When you take your car in to be fixed do you know the name of every tool the mechanic used? Evey fluid he replaced? No, you just know your alternator is fixed and what the bill is. Patients don't care what their antinausea drug is called, they just want their nausea to be relieved. And just because they can't tell you what pain medication they've been given doesn't mean the nurse didn't tell the patient. Unfamiliar words are hard to recall - it doesn't mean no one has ever said those words to them. Poor patient recall does not mean education didn't take place. "I don't know" can mean I don't know, or it can mean I don't feel like talking right now, or why are you asking me these questions is this some kind of test.

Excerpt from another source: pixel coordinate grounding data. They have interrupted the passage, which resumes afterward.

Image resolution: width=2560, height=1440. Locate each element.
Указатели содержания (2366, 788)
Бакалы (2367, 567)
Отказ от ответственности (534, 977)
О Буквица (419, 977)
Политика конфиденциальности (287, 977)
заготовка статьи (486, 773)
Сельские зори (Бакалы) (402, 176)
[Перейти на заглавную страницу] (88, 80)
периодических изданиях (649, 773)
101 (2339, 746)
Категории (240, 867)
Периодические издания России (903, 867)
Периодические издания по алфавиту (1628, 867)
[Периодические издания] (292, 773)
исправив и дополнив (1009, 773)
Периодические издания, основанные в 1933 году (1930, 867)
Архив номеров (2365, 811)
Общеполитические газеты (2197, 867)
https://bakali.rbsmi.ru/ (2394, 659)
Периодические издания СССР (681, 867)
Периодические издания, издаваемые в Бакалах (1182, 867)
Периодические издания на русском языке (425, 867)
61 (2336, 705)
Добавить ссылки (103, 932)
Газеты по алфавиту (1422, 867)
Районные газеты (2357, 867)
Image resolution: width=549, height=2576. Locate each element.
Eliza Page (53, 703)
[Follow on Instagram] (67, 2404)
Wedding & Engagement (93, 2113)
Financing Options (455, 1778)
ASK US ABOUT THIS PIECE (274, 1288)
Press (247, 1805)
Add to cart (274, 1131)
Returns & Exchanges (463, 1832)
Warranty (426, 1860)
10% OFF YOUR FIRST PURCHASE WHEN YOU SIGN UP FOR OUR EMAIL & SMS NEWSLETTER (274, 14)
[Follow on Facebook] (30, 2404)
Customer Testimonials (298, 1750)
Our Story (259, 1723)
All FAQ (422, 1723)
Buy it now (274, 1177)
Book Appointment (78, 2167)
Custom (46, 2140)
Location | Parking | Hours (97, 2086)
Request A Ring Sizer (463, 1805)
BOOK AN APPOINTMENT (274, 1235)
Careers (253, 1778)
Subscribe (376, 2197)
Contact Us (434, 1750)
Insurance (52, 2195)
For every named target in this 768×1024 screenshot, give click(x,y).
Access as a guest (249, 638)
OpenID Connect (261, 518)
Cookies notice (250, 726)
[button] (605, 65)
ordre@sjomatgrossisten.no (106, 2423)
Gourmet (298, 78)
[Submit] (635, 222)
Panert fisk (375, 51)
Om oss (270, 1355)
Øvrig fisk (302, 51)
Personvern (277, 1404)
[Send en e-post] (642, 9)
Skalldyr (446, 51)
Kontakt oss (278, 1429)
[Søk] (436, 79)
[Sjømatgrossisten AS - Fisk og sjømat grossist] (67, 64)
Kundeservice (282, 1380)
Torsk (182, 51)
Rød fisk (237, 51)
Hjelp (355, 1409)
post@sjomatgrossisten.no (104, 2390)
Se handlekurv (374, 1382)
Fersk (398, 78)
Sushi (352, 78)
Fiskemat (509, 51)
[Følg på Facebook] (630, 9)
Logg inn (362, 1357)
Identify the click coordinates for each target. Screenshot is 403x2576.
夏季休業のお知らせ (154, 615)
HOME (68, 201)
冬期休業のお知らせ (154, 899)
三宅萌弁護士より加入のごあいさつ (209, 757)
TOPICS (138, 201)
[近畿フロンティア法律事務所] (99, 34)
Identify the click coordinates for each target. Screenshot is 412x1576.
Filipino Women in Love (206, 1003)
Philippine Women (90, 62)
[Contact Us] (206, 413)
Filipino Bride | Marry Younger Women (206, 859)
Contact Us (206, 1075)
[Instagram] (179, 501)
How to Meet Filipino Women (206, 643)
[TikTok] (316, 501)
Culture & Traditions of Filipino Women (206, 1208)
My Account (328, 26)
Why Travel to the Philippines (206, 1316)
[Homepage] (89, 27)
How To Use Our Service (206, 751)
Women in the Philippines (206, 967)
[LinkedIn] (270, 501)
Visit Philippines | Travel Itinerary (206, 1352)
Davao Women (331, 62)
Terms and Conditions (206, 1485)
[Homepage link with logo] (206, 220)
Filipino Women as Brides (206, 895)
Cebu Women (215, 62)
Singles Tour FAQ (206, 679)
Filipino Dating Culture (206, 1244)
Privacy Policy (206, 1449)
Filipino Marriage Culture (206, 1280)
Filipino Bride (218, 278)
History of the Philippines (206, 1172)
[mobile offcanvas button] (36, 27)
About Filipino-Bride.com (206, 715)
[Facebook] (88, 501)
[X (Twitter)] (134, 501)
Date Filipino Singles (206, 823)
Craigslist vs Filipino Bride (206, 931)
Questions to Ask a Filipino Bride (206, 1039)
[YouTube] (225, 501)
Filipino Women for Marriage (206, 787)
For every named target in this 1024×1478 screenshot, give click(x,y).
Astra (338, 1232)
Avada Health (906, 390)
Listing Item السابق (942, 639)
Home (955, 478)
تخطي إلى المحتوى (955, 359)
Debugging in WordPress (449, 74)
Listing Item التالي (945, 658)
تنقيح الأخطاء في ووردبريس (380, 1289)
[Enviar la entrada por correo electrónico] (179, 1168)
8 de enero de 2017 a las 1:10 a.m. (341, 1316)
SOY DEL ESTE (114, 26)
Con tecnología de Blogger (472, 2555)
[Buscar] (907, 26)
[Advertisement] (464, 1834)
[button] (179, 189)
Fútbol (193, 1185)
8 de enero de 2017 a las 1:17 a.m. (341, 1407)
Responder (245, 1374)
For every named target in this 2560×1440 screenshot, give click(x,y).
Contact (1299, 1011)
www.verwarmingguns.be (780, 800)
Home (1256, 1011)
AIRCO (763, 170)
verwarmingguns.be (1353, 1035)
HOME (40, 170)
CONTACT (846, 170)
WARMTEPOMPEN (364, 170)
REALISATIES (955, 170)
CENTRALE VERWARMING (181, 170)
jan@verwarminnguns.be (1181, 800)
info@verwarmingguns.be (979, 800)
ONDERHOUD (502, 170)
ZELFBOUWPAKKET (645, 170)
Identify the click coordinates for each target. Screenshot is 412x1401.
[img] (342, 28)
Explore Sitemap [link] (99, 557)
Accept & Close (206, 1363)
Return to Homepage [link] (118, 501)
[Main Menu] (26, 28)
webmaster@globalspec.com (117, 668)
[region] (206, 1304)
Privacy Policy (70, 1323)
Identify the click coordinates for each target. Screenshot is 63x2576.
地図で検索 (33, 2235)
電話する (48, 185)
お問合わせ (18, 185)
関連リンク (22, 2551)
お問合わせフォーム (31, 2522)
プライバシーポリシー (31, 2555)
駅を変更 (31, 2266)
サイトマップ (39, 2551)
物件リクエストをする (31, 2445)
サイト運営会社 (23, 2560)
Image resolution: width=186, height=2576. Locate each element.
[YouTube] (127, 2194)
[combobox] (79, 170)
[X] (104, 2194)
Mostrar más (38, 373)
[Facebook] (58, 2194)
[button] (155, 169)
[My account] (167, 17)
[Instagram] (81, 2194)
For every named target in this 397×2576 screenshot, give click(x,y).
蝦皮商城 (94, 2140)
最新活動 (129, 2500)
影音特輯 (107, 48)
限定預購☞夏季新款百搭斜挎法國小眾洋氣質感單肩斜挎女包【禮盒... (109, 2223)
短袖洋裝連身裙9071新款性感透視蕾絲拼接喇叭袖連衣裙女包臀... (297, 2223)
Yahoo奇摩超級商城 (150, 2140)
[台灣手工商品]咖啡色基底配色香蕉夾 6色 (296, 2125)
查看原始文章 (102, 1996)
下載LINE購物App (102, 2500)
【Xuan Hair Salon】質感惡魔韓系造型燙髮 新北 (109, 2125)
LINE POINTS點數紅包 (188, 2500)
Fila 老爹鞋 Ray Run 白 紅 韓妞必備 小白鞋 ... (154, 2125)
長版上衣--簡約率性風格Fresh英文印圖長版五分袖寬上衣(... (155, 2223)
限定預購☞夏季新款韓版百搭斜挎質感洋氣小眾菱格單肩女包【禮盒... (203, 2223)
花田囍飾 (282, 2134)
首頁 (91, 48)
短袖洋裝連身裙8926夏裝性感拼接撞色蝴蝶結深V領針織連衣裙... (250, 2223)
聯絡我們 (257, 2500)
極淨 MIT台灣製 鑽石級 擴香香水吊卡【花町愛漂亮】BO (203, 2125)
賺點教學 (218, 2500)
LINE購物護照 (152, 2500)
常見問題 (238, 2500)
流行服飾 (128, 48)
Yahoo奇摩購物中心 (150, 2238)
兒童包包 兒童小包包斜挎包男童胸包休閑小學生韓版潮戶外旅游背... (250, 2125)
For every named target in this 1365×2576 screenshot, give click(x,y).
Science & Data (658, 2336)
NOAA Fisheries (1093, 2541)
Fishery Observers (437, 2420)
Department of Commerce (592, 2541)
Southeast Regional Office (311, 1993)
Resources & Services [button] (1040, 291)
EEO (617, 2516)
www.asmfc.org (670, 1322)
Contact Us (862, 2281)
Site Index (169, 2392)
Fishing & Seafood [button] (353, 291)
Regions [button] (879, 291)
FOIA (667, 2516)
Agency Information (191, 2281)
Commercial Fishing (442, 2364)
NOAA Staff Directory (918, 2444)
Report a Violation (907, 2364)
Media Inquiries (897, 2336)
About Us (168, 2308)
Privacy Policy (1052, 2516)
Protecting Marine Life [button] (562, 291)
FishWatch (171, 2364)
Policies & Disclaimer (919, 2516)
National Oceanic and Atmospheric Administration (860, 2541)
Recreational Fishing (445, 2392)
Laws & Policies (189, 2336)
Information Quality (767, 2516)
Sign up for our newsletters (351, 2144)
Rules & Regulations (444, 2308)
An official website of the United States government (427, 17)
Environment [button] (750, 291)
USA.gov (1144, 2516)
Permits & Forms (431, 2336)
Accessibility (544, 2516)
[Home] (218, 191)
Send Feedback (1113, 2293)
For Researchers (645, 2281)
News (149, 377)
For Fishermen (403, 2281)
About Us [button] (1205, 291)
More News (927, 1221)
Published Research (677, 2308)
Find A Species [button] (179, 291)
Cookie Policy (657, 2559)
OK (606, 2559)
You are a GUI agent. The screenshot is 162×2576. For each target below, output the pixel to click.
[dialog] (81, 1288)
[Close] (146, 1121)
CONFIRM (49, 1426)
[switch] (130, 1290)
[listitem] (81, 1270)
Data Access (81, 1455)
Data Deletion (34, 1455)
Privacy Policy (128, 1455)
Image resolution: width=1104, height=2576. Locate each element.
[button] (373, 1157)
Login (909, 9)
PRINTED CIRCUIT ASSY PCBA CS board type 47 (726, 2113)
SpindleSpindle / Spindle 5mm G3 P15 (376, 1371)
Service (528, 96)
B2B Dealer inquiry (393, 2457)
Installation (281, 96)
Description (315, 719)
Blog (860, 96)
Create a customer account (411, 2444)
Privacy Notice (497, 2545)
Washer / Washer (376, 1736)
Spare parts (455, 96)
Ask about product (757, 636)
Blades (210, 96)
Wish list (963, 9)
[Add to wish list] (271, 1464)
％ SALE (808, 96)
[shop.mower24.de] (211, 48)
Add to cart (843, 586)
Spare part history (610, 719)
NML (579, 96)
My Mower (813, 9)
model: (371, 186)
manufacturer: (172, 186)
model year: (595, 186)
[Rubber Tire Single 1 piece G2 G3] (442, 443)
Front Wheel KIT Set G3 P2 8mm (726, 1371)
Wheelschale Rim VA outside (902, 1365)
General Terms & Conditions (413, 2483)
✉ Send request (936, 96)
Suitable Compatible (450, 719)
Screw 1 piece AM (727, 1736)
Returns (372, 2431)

Specializes in private duty/home health, med/surg.

So, the only "correct" way to teach a patient, on your floor, is to give them printed information? And if your audit shows that the printed information wasn't given, the chart doesn't pass?

This is your problem.

I doubt that only 4 in 28 of your patients is educated on their plan of care. Not every patient (and/or family member) is literate. Elderly patients have poor eyesight. Someone with ADHD or another learning disability might be too stressed out from hospitalization for a printout to be of value to them. Some patients prefer a brief verbal explanation of their new med. If you are teaching a dressing change, a demonstration would be more effective than a printout. I could go on and on...

There are soooo many ways that I do patient teaching. Most of my patient teaching is informal. I can bet that your colleagues are educating their patients...they just know better than to insist that printed information is the only way to educate their patients.

You are basically asking your co-workers to waste their time, and I don't blame them for not going along with it.

Specializes in floor to ICU.

Seems adding "just one more piece of paper" to fill out is neverending.